“Am I normal?”
As a therapist who specializes in sexuality, this is one of the most common questions I hear from my clients. What I tell them is that if you have experienced some form of sexual dysfunction, been divorced, had infidelity in your relationship, lacked intimacy with your partner, had little to no sex education, then congratulations, you are normal! In our society we grow up with a culture that is obsessed with sex yet is one of the most sex negative cultures on the planet. It is no wonder that most of us struggle with a part of our life that we are taught to believe “should” come naturally, yet without the proper tools is nearly impossible.
“Is this really all there is?”
I often work with people who have done what everyone around them have told them is “right” and yet they find themselves in stagnant relationships and wonder if there is more. Our society has an epidemic of relationships that lack the physical and emotional intimacy that people need and crave. Does any of this sound familiar?
Do you and your partner rarely have sex or find you have drastically different libidos?
Do you rarely engage in non-sexual touch (holding hands, cuddling, hugging)?
Do you feel your partner would rather binge watch TV, spend hours engaged with Facebook, rather than have a meaningful conversation with you?
Do you feel like you are at the ‘fork in the road’ and don’t know what to do?
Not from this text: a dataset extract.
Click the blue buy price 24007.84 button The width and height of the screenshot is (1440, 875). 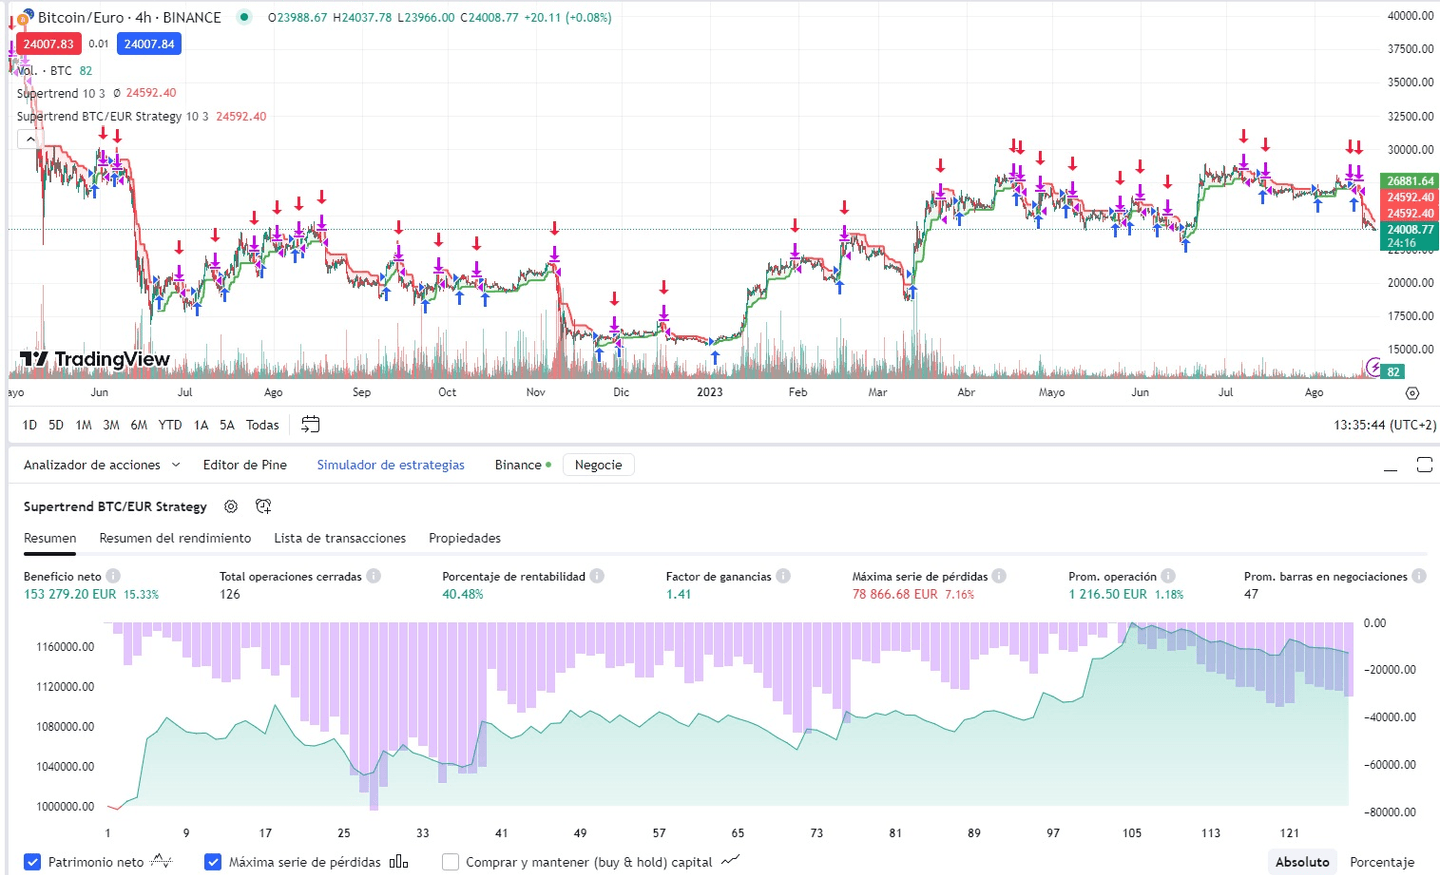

I often work with individuals and couples who are stuck and need help with making transitions and changes to their relationships. Often, we need to peel back the layers to understand the relationship dynamic and help you to navigate either how to make productive changes together or help you as an individual understand what may be some tough choices. Either way, my job is to help you explore, understand and support you in the journey to once again find the vibrancy in your life.
Sex therapy is a form of talk therapy where we focus on the individual’s and/or couples issues with sex and sexuality. It can be based on functional issues such as erectile dysfunction, rapid ejaculation, anorgasmia, low desire, as well as understanding a person’s sexuality or gender identity. With sex therapy we focus on and directly address the sexual issues rather than assuming they will improve if communication or other relationship issues improve. While I specialize in sex therapy, I am also skilled in a wide range of general therapy issues.
- Erectile issues
- Rapid ejaculation
- Delayed ejaculation
- Low sexual desire
- Difficulty or inability to achieve orgasm
- Sexual inhibition
- Sexual addiction or compulsive behaviors
- Alternative sexual expression
- Gender identity concerns and transition
- Gay, lesbian, and bisexual issues
- Relationship Transition
- Healing from sexual abuse
A healthy outlook and expression of sexuality can have an amazingly beneficial influence on one’s life. The issue is finding your own voice for your sexuality. I use many traditional psychotherapy techniques, such as Cognitive-Behavioral, Solution-Focused, Positive Psychology and Person-Centered Therapy as well as some non-traditional techniques like Clinical Hypnosis, Rapid Resolution Therapy and Emotional Freedom Techniques (EFT) to help you to envision the best in you and your partner.